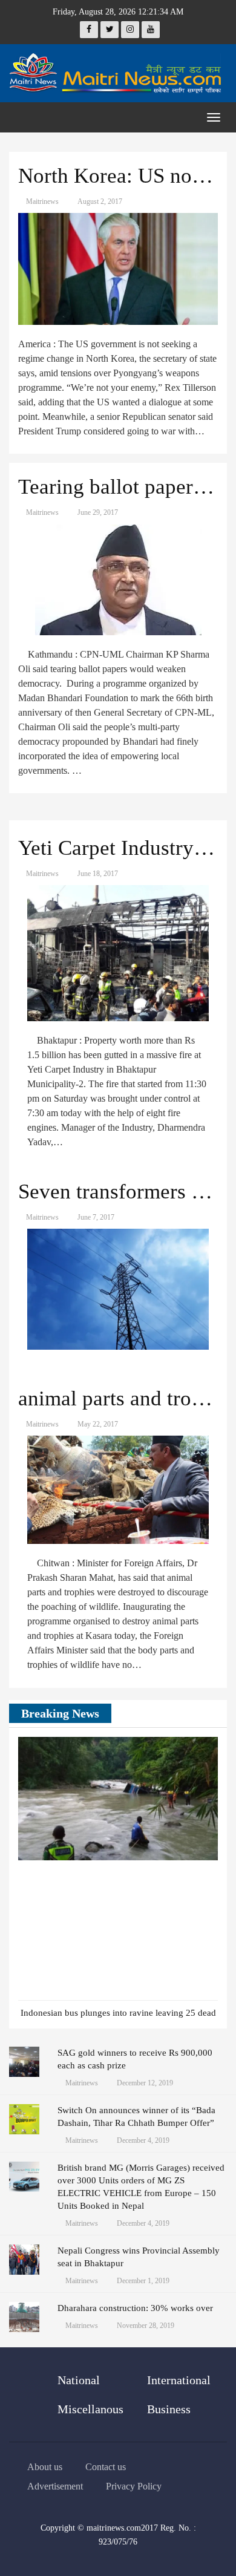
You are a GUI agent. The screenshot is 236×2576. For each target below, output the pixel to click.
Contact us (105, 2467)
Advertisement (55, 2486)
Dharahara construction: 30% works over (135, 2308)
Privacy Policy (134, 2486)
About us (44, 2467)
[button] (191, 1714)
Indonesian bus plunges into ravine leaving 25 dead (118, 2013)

:::

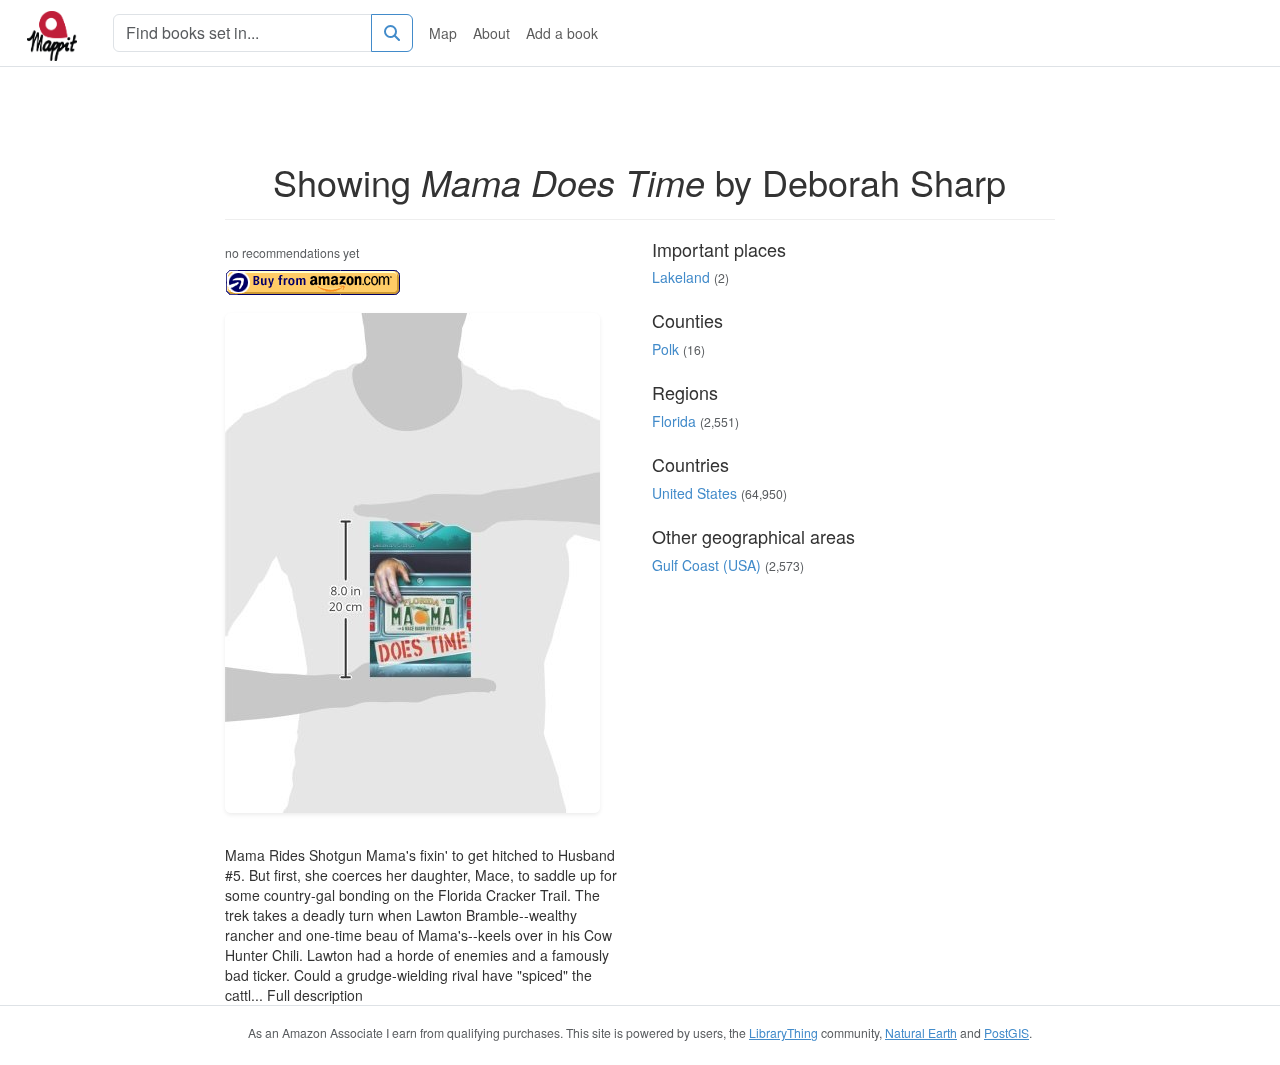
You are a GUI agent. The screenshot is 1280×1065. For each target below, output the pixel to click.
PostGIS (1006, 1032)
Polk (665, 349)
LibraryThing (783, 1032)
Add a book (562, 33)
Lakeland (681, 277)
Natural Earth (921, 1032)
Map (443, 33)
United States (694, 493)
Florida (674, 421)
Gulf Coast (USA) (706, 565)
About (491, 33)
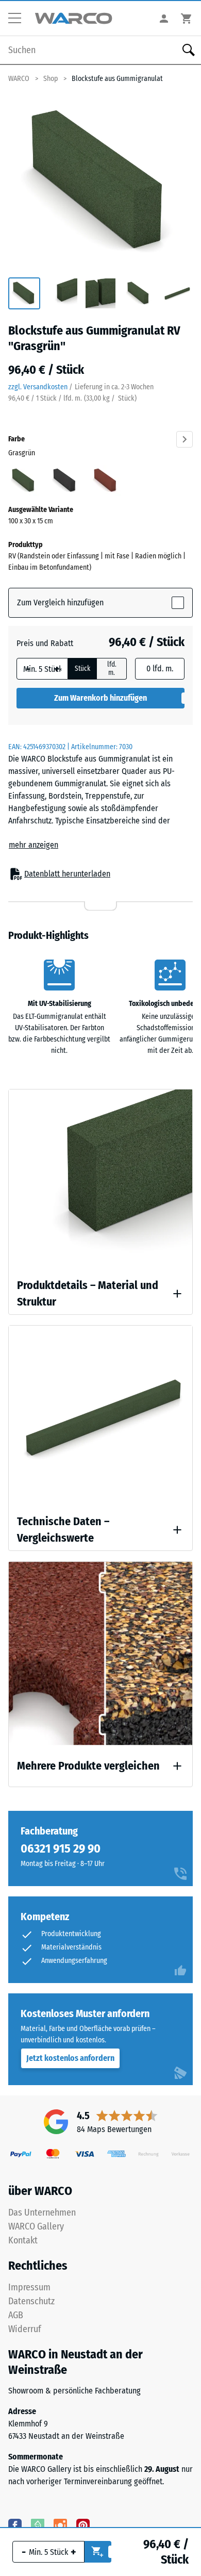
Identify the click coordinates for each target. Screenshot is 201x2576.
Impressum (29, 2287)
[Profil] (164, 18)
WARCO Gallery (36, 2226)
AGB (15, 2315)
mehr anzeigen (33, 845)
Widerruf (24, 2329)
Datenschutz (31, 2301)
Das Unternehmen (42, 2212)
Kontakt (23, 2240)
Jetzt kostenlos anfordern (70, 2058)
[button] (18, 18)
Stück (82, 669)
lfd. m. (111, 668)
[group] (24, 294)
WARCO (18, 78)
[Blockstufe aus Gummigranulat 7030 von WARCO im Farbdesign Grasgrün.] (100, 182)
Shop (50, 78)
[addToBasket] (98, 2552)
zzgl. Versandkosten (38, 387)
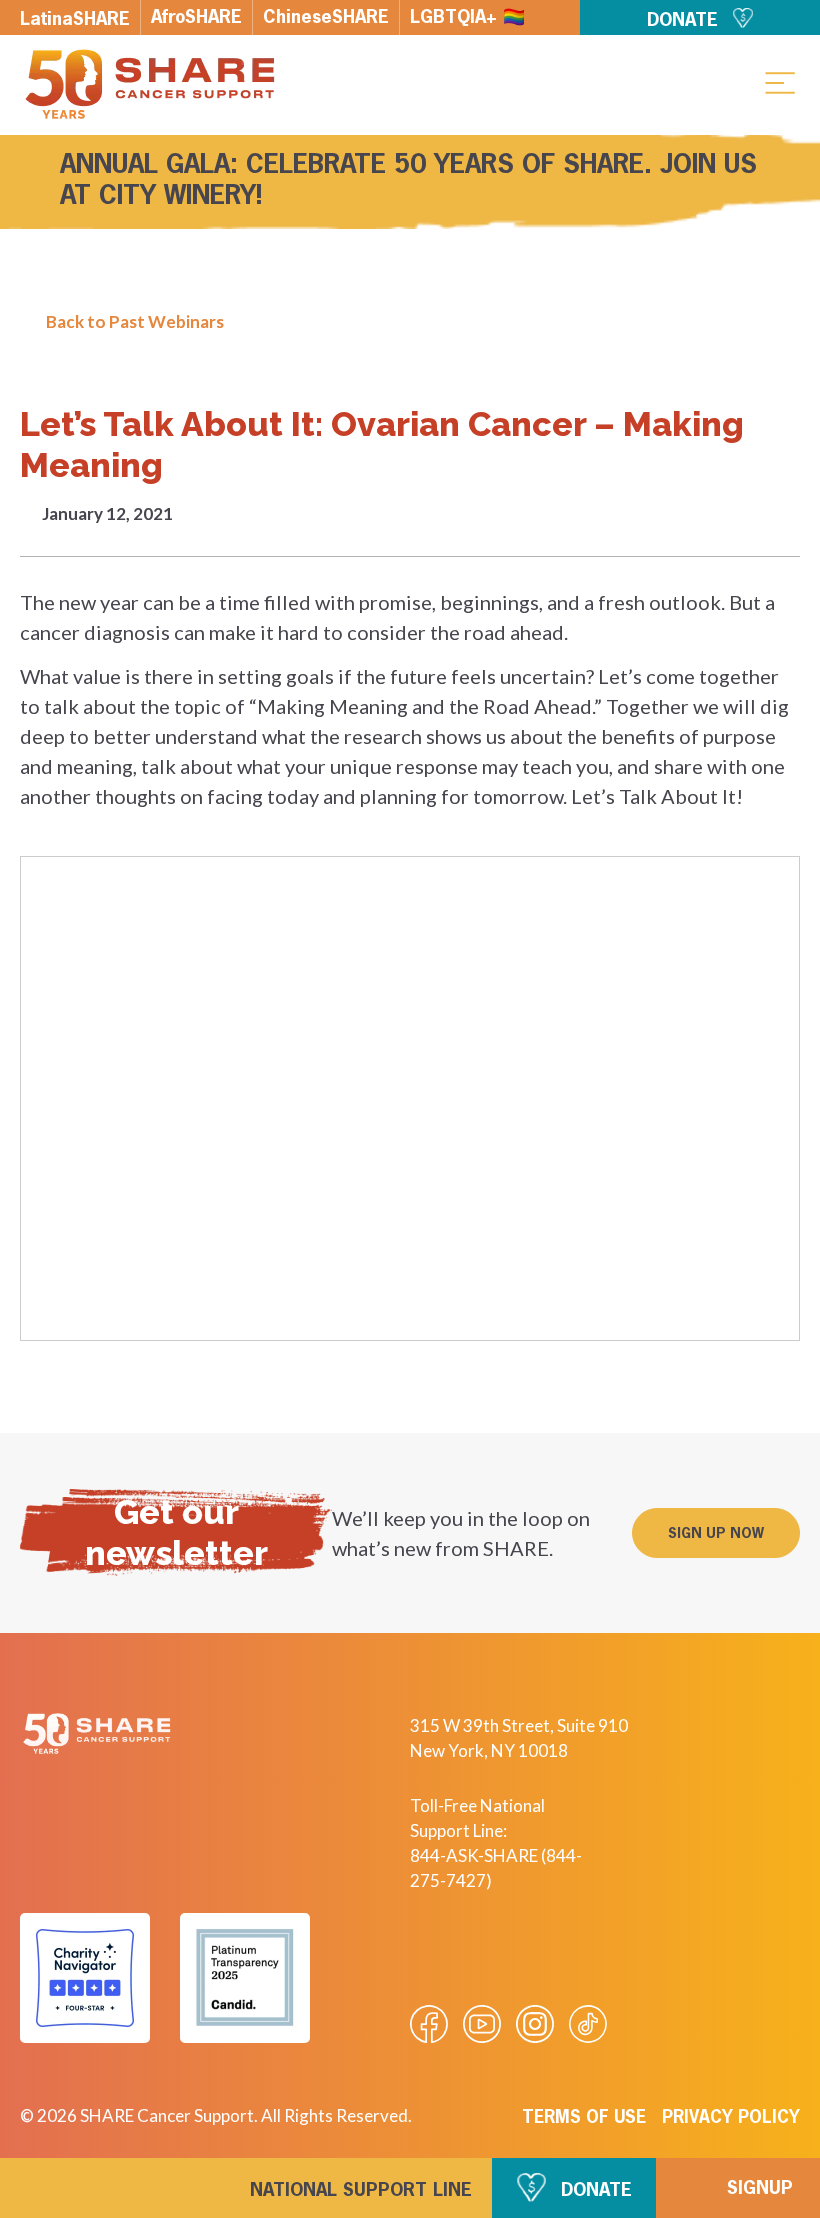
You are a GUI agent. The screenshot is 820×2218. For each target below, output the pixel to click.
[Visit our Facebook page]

:::

→ **Problem details**: In the listing, how many lines include the string "output"? State the number alone.

→ **Result**: 3